All lines ahead of the one containing "جزوه درسی (973, 195)" are to be left out; that line and each one after it, through the end of the records below, are to be duplicated exactly.
-- Source material follows --
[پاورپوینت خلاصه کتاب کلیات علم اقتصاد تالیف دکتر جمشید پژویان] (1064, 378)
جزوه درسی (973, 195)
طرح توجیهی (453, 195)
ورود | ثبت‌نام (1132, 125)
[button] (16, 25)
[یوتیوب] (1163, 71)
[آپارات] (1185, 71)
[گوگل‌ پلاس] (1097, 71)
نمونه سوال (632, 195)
-- Source material concluded --
• [Solved exercise]
جزوه درسی (973, 195)
طرح توجیهی (453, 195)
ورود | ثبت‌نام (1132, 125)
[button] (16, 25)
[یوتیوب] (1163, 71)
[آپارات] (1185, 71)
[گوگل‌ پلاس] (1097, 71)
نمونه سوال (632, 195)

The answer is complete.